After years of effort, consumers’ perception of Western Union as the old-fashioned telegraph company was as strong as ever. The final advice: Change the company name to Westar, and use the Western Union brand only on the telegraph and money-order services. Anything else was hopeless. While the advice was good, our message wasn’t well received.

Since that time, I’ve watched many others blow a lot of money on trying to change minds in the marketplace. Xerox lost hundreds of millions of dollars trying to convince the market that Xerox machines that didn’t make copies were worth the money.

No one would buy their computers.

Volkswagen dropped over 60 share points trying to convince the market that VW wasn’t just a small, reliable, economical car like the Beetle.

No one bought their big or expensive fast cars.

Coca-Cola blew both prestige and money in an effort to convince the market they had a better thing than the Real Thing.

No one bought their New Coke.

When the market makes up its mind about a product, there’s no changing that mind. As the late economist John Kenneth Galbraith once said: “Faced with the choice between changing one’s mind and proving that there is no need to do so, almost everyone gets busy on the proof.”

Another finding supports how minds are more comfortable with what they know. A general feeling in the marketing industry has always been that new-product advertising should generate higher interest than advertising for established brands. But it turns out that we’re actually more impressed by what we already know (or buy) than by what’s “new.”

One research organization, McCollum Speilman, has tested more than 22,000 TV commercials over 23 years. Almost 6,000 of those commercials were for new products in ten product categories.

What did they learn? Greater persuasion ability and attitude shifts–the so-called “new-product excitement”–were evident in only one of the ten categories (pet products) when comparing new brands to established brands.

In the other nine categories–ranging from drugs to beverages to personal hygiene items–there was no real difference, no burst of excitement, enabling consumers to distinguish between established brands and new brands.

With thousands of different commercials across hundreds of different brands, you can pretty much rule out “creativity” as the difference in persuasion. It comes back to what we’re familiar with, what we’re already comfortable with.
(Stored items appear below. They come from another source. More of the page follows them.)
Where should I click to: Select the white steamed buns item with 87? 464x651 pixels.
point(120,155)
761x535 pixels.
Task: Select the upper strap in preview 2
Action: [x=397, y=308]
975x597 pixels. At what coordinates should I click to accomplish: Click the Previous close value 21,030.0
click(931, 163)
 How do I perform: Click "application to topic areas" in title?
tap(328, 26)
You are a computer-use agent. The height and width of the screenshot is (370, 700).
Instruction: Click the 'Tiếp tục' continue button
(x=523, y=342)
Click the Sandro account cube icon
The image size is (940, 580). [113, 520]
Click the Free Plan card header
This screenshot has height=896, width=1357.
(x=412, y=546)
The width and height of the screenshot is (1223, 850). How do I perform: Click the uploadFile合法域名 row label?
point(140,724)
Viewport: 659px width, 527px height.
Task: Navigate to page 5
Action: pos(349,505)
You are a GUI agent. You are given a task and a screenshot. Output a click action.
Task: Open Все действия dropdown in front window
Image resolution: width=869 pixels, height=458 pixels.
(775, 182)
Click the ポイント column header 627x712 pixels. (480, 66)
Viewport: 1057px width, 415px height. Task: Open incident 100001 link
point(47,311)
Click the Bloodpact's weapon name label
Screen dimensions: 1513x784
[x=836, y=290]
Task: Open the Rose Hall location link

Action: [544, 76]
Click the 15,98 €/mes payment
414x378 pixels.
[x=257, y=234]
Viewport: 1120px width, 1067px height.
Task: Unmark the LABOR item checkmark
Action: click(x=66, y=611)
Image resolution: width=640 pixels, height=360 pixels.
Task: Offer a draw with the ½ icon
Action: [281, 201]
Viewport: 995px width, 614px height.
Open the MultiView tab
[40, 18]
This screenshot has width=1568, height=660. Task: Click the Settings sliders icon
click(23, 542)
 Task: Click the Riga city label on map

In the book The Reengineering Revolution, Massachusetts Institute of Technology professor-turned-consultant Michael Hammer calls human beings’ innate resistance to change “the most perplexing, annoying, distressing and confusing part” of reengineering.

To help us better understand this resistance, a book entitled Attitudes & Persuasion offers some insights. Written by Richard Petty and John Cacioppo, it spends some time on “belief systems.” Here’s their take on why minds are so hard to change:

“The nature and structure of belief systems is important from the perspective of an informational theorist because beliefs are thought to provide the cognitive foundation of an attitude. In order to change an attitude, then, it is presumably necessary to modify the information on which that attitude rests. It is generally necessary, therefore, to change a person’s beliefs, eliminate old beliefs or introduce new beliefs.”

That’s right, you have to change beliefs. And you’re going to do all that with a 30-second commercial?

So my advice to you marketing experts out there? If your assignment is to change people’s minds, don’t accept the assignment.